Cora drew in a slow breath and tilted her face to the breeze. It lifted the tiny hairs that feathered free of her knotted head wrap. “A few years past that, we was sold to the Sorrels, and that’s how I was on hand to tend Mrs. Norgaard whenever it was her time. I delivered all three of the boys and eight Sorrel babies. All grown up now. When the war ended and Ida and me was free, we took work from the Norgaards. They paid right good.

“I married my Albert then. Spent some happy years with him before he passed. This place be home. ’S a cryin’ shame to think of those boys losin’ it. But they know what they be about and they know what they made of. We all know it too, and in that there be hope.”

A few weeks ago such words would have been fodder to ponder, but now they provided a sureness beyond measure.

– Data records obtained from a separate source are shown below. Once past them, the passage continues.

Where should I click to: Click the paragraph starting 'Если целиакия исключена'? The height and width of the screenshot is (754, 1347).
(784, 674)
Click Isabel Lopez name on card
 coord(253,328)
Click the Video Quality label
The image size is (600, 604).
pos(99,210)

Aven glanced around at the beauty of evening. The sky was the color of a peach, the glow of the sun much like the place where it was ripest. Birds called to one another from the treetops, and two deer walked slow and lithe atop a distant crest. How vast had Haakon declared the farm? A few hundred acres. A responsibility she couldn’t begin to fathom.

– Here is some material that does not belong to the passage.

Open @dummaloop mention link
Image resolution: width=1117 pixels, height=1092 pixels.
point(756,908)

“If they’re to keep this farm . . . Thor will be needing to make liquor nonetheless, would you think?”

“It a question I been wrestlin’ with the good Lord over ’til I realized that the notion be between Him and Thor. In the meanwhile we got our place to pray.”

Aven nodded. Pray she would. For that man’s heart and their beloved land.

The acreage spread out around them now like patches of blue and green and gray . . . all coming together to make up a quilt—a tapestry—of home. Rich in the air was the scent of ripening apples. On the hillside, dried grasses swayed in a wave so vast and gentle, it reminded her of the open seas she’d come across. ’Twas a thing of beauty, and the souls who lived here more so.

Aye, pray she would, and as she did, she would think of a way to help bear the burden. If it would ease Thor’s fight—help Ida and Cora and these men keep the only home they’d known—she would give all she could.